Every record, down to the last line, must be given again exactly.
──────── Dataset entries
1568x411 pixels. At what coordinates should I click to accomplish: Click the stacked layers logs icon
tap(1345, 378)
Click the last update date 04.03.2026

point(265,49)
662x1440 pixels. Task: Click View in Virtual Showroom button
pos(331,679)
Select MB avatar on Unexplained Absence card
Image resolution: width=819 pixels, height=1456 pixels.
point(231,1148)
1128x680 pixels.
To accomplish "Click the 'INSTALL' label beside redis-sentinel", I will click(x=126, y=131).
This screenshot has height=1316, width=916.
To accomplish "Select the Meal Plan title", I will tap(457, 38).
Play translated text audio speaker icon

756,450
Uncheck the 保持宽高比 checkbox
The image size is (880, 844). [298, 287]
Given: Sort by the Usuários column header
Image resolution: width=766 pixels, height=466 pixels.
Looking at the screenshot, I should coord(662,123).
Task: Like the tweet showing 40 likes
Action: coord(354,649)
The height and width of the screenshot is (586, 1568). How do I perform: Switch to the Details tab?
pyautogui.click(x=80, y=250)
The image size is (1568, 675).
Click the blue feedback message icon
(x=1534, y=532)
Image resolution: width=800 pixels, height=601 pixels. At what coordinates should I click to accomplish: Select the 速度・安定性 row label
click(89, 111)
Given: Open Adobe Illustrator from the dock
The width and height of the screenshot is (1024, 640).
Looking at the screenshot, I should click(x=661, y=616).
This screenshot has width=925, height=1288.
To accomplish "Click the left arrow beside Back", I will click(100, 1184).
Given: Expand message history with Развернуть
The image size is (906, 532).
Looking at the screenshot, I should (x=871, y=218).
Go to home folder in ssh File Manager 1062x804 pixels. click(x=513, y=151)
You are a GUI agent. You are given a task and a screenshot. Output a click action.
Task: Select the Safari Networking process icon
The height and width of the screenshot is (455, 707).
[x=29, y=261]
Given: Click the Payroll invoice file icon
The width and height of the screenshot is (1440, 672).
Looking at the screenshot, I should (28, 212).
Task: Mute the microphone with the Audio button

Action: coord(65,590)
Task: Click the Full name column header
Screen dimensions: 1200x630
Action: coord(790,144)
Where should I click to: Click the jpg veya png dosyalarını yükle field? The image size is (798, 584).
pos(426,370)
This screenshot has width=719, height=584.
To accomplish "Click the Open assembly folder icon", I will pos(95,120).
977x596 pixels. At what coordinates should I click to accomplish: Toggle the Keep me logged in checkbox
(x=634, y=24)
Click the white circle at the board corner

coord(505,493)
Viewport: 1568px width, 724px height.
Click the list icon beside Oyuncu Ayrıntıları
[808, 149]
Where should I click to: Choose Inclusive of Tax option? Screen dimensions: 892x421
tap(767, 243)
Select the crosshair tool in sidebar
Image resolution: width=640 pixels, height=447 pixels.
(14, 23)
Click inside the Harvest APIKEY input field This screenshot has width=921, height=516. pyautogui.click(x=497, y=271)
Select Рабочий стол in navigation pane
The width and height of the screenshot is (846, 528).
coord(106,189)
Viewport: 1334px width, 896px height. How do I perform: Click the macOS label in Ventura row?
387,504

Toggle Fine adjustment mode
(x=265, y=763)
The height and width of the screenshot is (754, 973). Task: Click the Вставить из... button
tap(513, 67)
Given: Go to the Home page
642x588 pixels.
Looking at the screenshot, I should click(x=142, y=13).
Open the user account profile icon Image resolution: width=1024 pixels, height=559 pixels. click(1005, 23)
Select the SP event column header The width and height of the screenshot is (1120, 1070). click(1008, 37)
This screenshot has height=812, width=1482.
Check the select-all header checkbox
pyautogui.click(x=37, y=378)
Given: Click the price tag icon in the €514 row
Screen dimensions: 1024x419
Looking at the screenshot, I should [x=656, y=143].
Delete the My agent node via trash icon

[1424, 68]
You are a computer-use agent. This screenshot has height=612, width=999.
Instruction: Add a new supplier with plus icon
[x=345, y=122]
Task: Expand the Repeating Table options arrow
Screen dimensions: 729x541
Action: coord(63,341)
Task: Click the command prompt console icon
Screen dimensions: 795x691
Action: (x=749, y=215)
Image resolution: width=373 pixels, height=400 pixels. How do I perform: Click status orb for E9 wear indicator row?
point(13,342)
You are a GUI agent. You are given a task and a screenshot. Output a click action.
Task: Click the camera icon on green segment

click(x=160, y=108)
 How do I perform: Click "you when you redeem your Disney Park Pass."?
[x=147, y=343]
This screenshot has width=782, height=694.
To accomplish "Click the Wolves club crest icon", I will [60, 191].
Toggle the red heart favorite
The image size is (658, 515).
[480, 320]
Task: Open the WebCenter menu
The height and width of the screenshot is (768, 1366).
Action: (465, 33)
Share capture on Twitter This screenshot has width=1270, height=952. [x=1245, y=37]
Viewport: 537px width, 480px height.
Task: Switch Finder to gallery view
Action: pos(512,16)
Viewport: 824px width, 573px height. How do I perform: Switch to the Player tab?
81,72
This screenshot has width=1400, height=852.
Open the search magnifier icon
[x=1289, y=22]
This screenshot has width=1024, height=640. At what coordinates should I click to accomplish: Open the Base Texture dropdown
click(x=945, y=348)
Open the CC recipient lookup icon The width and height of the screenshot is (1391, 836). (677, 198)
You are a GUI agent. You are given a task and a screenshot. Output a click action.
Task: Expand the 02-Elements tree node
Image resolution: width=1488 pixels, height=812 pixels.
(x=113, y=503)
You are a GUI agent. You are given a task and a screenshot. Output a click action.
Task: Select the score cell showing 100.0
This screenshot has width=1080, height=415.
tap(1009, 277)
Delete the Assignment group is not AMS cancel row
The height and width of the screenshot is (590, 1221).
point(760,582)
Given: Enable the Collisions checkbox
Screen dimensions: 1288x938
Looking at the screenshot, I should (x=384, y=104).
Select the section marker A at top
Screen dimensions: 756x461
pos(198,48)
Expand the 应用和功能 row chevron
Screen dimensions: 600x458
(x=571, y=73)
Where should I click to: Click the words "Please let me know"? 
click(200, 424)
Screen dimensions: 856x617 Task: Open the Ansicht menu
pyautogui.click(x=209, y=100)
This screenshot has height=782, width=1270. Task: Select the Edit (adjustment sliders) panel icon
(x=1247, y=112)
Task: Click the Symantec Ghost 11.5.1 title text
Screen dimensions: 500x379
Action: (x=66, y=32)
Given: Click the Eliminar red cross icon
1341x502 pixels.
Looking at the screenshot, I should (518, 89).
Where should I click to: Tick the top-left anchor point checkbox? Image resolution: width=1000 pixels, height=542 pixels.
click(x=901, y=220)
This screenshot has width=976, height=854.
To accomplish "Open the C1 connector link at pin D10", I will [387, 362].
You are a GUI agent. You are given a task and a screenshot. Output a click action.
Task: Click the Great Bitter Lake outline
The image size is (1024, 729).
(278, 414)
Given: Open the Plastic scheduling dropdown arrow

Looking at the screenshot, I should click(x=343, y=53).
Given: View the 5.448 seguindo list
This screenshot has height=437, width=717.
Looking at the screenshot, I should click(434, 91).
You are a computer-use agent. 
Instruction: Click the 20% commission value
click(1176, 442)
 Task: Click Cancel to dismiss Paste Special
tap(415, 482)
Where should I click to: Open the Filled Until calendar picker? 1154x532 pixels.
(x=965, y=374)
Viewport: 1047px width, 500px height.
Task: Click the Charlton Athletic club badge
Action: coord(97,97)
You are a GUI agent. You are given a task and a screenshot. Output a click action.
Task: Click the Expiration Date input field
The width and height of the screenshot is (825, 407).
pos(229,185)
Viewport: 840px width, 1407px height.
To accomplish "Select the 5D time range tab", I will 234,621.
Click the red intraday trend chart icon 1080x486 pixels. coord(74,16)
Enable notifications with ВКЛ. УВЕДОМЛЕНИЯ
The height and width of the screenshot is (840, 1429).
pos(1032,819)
────────────────
Exercise response:
1568x411 pixels. At what coordinates should I click to accomplish: Click the stacked layers logs icon
tap(1345, 378)
Click the last update date 04.03.2026

point(265,49)
662x1440 pixels. Task: Click View in Virtual Showroom button
pos(331,679)
Select MB avatar on Unexplained Absence card
Image resolution: width=819 pixels, height=1456 pixels.
point(231,1148)
1128x680 pixels.
To accomplish "Click the 'INSTALL' label beside redis-sentinel", I will click(x=126, y=131).
This screenshot has height=1316, width=916.
To accomplish "Select the Meal Plan title", I will tap(457, 38).
Play translated text audio speaker icon

756,450
Uncheck the 保持宽高比 checkbox
The image size is (880, 844). [298, 287]
Given: Sort by the Usuários column header
Image resolution: width=766 pixels, height=466 pixels.
Looking at the screenshot, I should coord(662,123).
Task: Like the tweet showing 40 likes
Action: coord(354,649)
The height and width of the screenshot is (586, 1568). How do I perform: Switch to the Details tab?
pyautogui.click(x=80, y=250)
The image size is (1568, 675).
Click the blue feedback message icon
(x=1534, y=532)
Image resolution: width=800 pixels, height=601 pixels. At what coordinates should I click to accomplish: Select the 速度・安定性 row label
click(89, 111)
Given: Open Adobe Illustrator from the dock
The width and height of the screenshot is (1024, 640).
Looking at the screenshot, I should click(x=661, y=616).
This screenshot has width=925, height=1288.
To accomplish "Click the left arrow beside Back", I will click(100, 1184).
Given: Expand message history with Развернуть
The image size is (906, 532).
Looking at the screenshot, I should (x=871, y=218).
Go to home folder in ssh File Manager 1062x804 pixels. click(x=513, y=151)
You are a GUI agent. You are given a task and a screenshot. Output a click action.
Task: Select the Safari Networking process icon
The height and width of the screenshot is (455, 707).
[x=29, y=261]
Given: Click the Payroll invoice file icon
The width and height of the screenshot is (1440, 672).
Looking at the screenshot, I should (28, 212).
Task: Mute the microphone with the Audio button

Action: coord(65,590)
Task: Click the Full name column header
Screen dimensions: 1200x630
Action: coord(790,144)
Where should I click to: Click the jpg veya png dosyalarını yükle field? The image size is (798, 584).
pos(426,370)
This screenshot has width=719, height=584.
To accomplish "Click the Open assembly folder icon", I will pos(95,120).
977x596 pixels. At what coordinates should I click to accomplish: Toggle the Keep me logged in checkbox
(x=634, y=24)
Click the white circle at the board corner

coord(505,493)
Viewport: 1568px width, 724px height.
Click the list icon beside Oyuncu Ayrıntıları
[808, 149]
Where should I click to: Choose Inclusive of Tax option? Screen dimensions: 892x421
tap(767, 243)
Select the crosshair tool in sidebar
Image resolution: width=640 pixels, height=447 pixels.
(14, 23)
Click inside the Harvest APIKEY input field This screenshot has width=921, height=516. pyautogui.click(x=497, y=271)
Select Рабочий стол in navigation pane
The width and height of the screenshot is (846, 528).
coord(106,189)
Viewport: 1334px width, 896px height. How do I perform: Click the macOS label in Ventura row?
387,504

Toggle Fine adjustment mode
(x=265, y=763)
The height and width of the screenshot is (754, 973). Task: Click the Вставить из... button
tap(513, 67)
Given: Go to the Home page
642x588 pixels.
Looking at the screenshot, I should click(x=142, y=13).
Open the user account profile icon Image resolution: width=1024 pixels, height=559 pixels. click(1005, 23)
Select the SP event column header The width and height of the screenshot is (1120, 1070). click(1008, 37)
This screenshot has height=812, width=1482.
Check the select-all header checkbox
pyautogui.click(x=37, y=378)
Given: Click the price tag icon in the €514 row
Screen dimensions: 1024x419
Looking at the screenshot, I should [x=656, y=143].
Delete the My agent node via trash icon

[1424, 68]
You are a computer-use agent. This screenshot has height=612, width=999.
Instruction: Add a new supplier with plus icon
[x=345, y=122]
Task: Expand the Repeating Table options arrow
Screen dimensions: 729x541
Action: coord(63,341)
Task: Click the command prompt console icon
Screen dimensions: 795x691
Action: (x=749, y=215)
Image resolution: width=373 pixels, height=400 pixels. How do I perform: Click status orb for E9 wear indicator row?
point(13,342)
You are a GUI agent. You are given a task and a screenshot. Output a click action.
Task: Click the camera icon on green segment

click(x=160, y=108)
 How do I perform: Click "you when you redeem your Disney Park Pass."?
[x=147, y=343]
This screenshot has width=782, height=694.
To accomplish "Click the Wolves club crest icon", I will [60, 191].
Toggle the red heart favorite
The image size is (658, 515).
[480, 320]
Task: Open the WebCenter menu
The height and width of the screenshot is (768, 1366).
Action: (465, 33)
Share capture on Twitter This screenshot has width=1270, height=952. [x=1245, y=37]
Viewport: 537px width, 480px height.
Task: Switch Finder to gallery view
Action: pos(512,16)
Viewport: 824px width, 573px height. How do I perform: Switch to the Player tab?
81,72
This screenshot has width=1400, height=852.
Open the search magnifier icon
[x=1289, y=22]
This screenshot has width=1024, height=640. At what coordinates should I click to accomplish: Open the Base Texture dropdown
click(x=945, y=348)
Open the CC recipient lookup icon The width and height of the screenshot is (1391, 836). (677, 198)
You are a GUI agent. You are given a task and a screenshot. Output a click action.
Task: Expand the 02-Elements tree node
Image resolution: width=1488 pixels, height=812 pixels.
(x=113, y=503)
You are a GUI agent. You are given a task and a screenshot. Output a click action.
Task: Select the score cell showing 100.0
This screenshot has width=1080, height=415.
tap(1009, 277)
Delete the Assignment group is not AMS cancel row
The height and width of the screenshot is (590, 1221).
point(760,582)
Given: Enable the Collisions checkbox
Screen dimensions: 1288x938
Looking at the screenshot, I should (x=384, y=104).
Select the section marker A at top
Screen dimensions: 756x461
pos(198,48)
Expand the 应用和功能 row chevron
Screen dimensions: 600x458
(x=571, y=73)
Where should I click to: Click the words "Please let me know"? 
click(200, 424)
Screen dimensions: 856x617 Task: Open the Ansicht menu
pyautogui.click(x=209, y=100)
This screenshot has height=782, width=1270. Task: Select the Edit (adjustment sliders) panel icon
(x=1247, y=112)
Task: Click the Symantec Ghost 11.5.1 title text
Screen dimensions: 500x379
Action: (x=66, y=32)
Given: Click the Eliminar red cross icon
1341x502 pixels.
Looking at the screenshot, I should (518, 89).
Where should I click to: Tick the top-left anchor point checkbox? Image resolution: width=1000 pixels, height=542 pixels.
click(x=901, y=220)
This screenshot has width=976, height=854.
To accomplish "Open the C1 connector link at pin D10", I will [387, 362].
You are a GUI agent. You are given a task and a screenshot. Output a click action.
Task: Click the Great Bitter Lake outline
The image size is (1024, 729).
(278, 414)
Given: Open the Plastic scheduling dropdown arrow

Looking at the screenshot, I should click(x=343, y=53).
Given: View the 5.448 seguindo list
This screenshot has height=437, width=717.
Looking at the screenshot, I should click(434, 91).
You are a computer-use agent. 
Instruction: Click the 20% commission value
click(1176, 442)
 Task: Click Cancel to dismiss Paste Special
tap(415, 482)
Where should I click to: Open the Filled Until calendar picker? 1154x532 pixels.
(x=965, y=374)
Viewport: 1047px width, 500px height.
Task: Click the Charlton Athletic club badge
Action: coord(97,97)
You are a GUI agent. You are given a task and a screenshot. Output a click action.
Task: Click the Expiration Date input field
The width and height of the screenshot is (825, 407).
pos(229,185)
Viewport: 840px width, 1407px height.
To accomplish "Select the 5D time range tab", I will 234,621.
Click the red intraday trend chart icon 1080x486 pixels. coord(74,16)
Enable notifications with ВКЛ. УВЕДОМЛЕНИЯ
The height and width of the screenshot is (840, 1429).
pos(1032,819)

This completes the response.